The sampling is *consistent* since it consistently favors elements with small associated
random numbers; if two sets S and T have substantial overlap, then their samples of a given 
size will also have substantial overlap (for the same random seed).

This routine is intended for use in election audits,
where the objects being sampled are ballots, but this procedure
is for general use.  For a similar election audit sampling method,
see Stark's election audit tools:
   https://www.stat.berkeley.edu/~stark/Vote/auditTools.htm

This routine takes as input a finite collection of distinct object ids, a random seed, and
some other parameters.  The sampling may be "with replacement" or "without replacement".
One of the additional parameters to the routine is "take" -- the size of the desired
sample.

It provides as output a "sampling order" --- an ordered list of object ids that determine
the sample.  For sampling without replacement, the output can not be longer than the input, as no
object may appear in the sample more than once.  For sampling with replacement, the output 
may be infinite in length, as an object may appear in the sample an arbitrarily large 
(even infinite) number of times.  The output of ``sampler`` is therefore always a python 
generator, capable of producing an infinitely long stream of output object ids.

As a small example of sampling without replacement:

    g = sampler(['A-1', 'A-2', 'A-3', 'B-1', 'B-2', 'B-3'], 
                with_replacement=False, take=4, seed=314159, output='id')

yields a generator g whose output can be printed:

    print(list(id for id in g))

which produces:

    ['B-2', 'B-3', 'A-3', 'A-2']

Consistent sampling is not a new idea, see for example
https://arxiv.org/abs/1612.01041
and the references to consistent sampling therein.
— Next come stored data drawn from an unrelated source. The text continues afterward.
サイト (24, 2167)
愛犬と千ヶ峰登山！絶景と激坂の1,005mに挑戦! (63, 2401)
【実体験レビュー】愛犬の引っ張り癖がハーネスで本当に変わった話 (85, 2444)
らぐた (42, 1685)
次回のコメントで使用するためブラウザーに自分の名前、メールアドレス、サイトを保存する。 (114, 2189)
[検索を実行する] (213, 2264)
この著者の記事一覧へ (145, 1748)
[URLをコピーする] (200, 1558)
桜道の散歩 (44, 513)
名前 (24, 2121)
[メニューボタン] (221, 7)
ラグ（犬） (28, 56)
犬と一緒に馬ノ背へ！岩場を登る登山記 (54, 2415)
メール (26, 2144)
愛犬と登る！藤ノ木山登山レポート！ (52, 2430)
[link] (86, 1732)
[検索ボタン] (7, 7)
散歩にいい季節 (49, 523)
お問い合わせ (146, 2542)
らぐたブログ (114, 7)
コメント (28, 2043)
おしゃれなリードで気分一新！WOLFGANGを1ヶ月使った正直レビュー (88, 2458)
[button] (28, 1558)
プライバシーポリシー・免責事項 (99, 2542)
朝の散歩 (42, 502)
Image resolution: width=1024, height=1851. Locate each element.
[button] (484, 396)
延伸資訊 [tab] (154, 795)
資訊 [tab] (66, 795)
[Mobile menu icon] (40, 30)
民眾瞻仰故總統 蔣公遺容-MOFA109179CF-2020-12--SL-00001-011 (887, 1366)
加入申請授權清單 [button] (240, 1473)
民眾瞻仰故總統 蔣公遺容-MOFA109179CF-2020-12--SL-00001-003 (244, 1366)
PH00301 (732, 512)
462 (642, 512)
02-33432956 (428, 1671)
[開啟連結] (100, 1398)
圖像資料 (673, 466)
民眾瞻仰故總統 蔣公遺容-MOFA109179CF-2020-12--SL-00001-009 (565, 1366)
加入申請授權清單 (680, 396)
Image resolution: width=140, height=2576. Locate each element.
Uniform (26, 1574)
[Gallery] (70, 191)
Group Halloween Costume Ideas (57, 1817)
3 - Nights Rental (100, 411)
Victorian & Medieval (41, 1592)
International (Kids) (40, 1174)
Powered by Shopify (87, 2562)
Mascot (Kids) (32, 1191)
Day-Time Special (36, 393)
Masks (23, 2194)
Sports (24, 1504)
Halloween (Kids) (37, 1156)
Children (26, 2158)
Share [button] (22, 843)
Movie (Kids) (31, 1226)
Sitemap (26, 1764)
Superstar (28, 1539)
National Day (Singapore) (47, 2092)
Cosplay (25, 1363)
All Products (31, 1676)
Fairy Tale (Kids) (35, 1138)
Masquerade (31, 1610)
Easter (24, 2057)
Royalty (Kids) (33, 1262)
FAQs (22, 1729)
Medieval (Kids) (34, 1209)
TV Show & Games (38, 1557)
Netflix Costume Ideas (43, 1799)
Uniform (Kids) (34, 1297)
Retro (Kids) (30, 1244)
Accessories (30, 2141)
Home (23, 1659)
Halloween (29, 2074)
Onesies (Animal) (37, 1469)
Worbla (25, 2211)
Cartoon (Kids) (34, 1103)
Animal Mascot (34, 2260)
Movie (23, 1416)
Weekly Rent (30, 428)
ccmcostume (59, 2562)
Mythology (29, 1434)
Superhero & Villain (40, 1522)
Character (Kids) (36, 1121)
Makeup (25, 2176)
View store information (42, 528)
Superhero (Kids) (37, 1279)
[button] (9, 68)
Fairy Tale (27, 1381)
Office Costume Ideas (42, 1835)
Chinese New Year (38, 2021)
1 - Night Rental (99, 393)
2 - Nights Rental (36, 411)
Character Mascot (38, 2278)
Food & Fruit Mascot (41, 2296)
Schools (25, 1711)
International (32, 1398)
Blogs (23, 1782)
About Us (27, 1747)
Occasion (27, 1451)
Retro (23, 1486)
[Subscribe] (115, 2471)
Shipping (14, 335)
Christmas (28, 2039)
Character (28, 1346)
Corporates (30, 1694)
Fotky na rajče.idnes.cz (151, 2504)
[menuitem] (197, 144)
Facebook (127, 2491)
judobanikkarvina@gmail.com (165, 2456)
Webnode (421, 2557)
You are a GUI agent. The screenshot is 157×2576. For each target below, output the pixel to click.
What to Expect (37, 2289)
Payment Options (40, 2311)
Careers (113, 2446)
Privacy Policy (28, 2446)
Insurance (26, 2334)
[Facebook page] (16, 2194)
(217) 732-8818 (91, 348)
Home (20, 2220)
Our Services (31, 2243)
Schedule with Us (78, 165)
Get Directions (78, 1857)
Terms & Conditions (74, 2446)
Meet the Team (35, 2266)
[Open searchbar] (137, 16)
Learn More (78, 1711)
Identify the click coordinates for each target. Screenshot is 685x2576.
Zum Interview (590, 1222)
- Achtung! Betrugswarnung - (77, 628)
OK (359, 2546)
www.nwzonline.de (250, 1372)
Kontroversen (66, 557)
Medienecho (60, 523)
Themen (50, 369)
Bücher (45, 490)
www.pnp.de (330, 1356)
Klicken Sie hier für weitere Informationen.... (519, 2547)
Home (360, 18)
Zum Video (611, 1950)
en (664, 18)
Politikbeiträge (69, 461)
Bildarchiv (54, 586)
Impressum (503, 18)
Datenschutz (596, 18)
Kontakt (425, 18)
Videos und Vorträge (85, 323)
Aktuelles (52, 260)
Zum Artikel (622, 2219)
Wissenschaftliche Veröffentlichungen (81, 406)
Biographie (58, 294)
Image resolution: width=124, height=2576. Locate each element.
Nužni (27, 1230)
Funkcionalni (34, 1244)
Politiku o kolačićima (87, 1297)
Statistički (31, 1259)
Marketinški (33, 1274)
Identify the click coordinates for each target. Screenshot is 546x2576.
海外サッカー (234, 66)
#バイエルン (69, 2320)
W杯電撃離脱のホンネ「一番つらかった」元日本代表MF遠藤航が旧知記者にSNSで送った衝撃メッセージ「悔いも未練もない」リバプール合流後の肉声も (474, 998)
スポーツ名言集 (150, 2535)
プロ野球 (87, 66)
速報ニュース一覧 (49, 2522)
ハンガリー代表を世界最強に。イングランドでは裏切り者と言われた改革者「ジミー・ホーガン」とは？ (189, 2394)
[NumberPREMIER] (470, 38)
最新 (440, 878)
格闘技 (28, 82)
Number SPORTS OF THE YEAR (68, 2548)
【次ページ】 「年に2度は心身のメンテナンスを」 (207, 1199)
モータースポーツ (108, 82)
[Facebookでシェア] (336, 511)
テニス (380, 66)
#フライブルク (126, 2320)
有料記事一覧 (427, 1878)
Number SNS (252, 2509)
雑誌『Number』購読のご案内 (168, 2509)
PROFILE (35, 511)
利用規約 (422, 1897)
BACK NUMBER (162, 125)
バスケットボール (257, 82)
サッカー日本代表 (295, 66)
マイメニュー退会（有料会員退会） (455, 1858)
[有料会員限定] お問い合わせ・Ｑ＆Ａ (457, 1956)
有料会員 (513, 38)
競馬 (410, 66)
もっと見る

The routine here may (or may not) be novel in that it extends consistent
sampling to sampling with replacement: when an item is sampled and then replaced
in the set of items being sampled, it is given a new random number drawn uniformly
from the set of numbers in (0, 1) larger than its previous associated number.
To implement this efficiently and portably, we represent a number in (0, 1) as
a variable-length decimal string of the form '0.dddddd...' . 

For our applications, one big advantage of consistent sampling is the following.
If each county collects cast ballots separately, then they can order their own ballots
for sampling and interpretation independently of what other counties are doing.  An overall
sample can be constructed from the individual county samples.

Further documentation and examples are in the code.